So sollten nach dem bisherigen Entwurf die Vorgaben hinsichtlich der Verwendung von Cookies erheblich geändert werden, so dass eine Sammlung und Verwendung von Daten fast nur durch eine Einwilligung möglich wäre. Dabei sollte auch die Verantwortung hinsichtlich der zulässigen Trackings von Internetznutzern von dem jeweiligen Website-Anbieter auch auf den Anbieter der Zugangssoftware verlagert werden, der seine Nutzer über Möglichkeiten der Einschränkung der Verfolgbarkeit informieren sollte. Weiterhin wurden Regelungen hinsichtlich der Regulierung von Over-the-Top-Anbietern und auch einer Verwendung von Metadaten kontrovers diskutiert.
Bereits aus einer kurzen Aufzählung dieser Konfliktpunkte wird offensichtlich, dass der Entwurf für eine ePrivacy-Verordnung das Potential zur erheblichen Änderung der bestehenden Infrastruktur des Internets beinhalten könnte.
Änderungsempfehlungen der EU-Ausschüsse
Im Rahmen des weiteren Gesetzgebungsverfahrens erfolgten verschiedene Änderungsempfehlungen der EU-Ausschüsse. Dabei widersprachen sich insbesondere die Auffassungen des federführenden Ausschusses für bürgerliche Freiheiten, Justiz und Inneres (LIBE) und des Rechtsausschusses (JURI).

════════════════

*AUFGABENSTELLUNG:*
Welche zwei EU-Ausschüsse vertraten laut dem Auszug zur ePrivacy-Verordnung besonders widersprüchliche Auffassungen?

*QUELLENMATERIAL:*

════════════════

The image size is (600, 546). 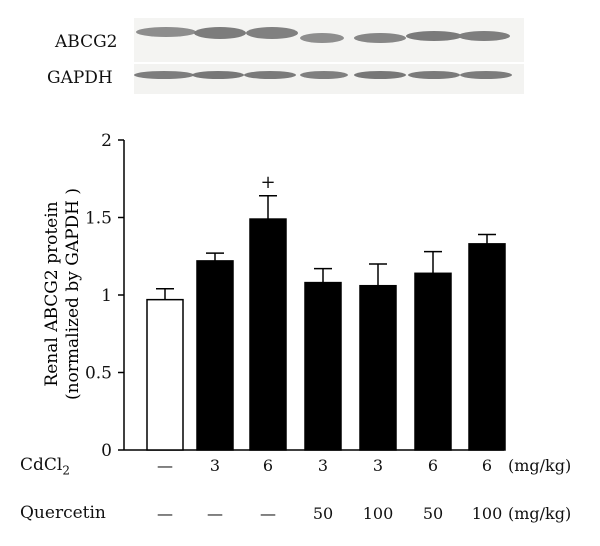 What do you see at coordinates (106, 296) in the screenshot?
I see `y-tick-label: 1` at bounding box center [106, 296].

════════════════

*ANTWORT:*
Der federführende Ausschuss für bürgerliche Freiheiten, Justiz und Inneres (LIBE) und der Rechtsausschuss (JURI).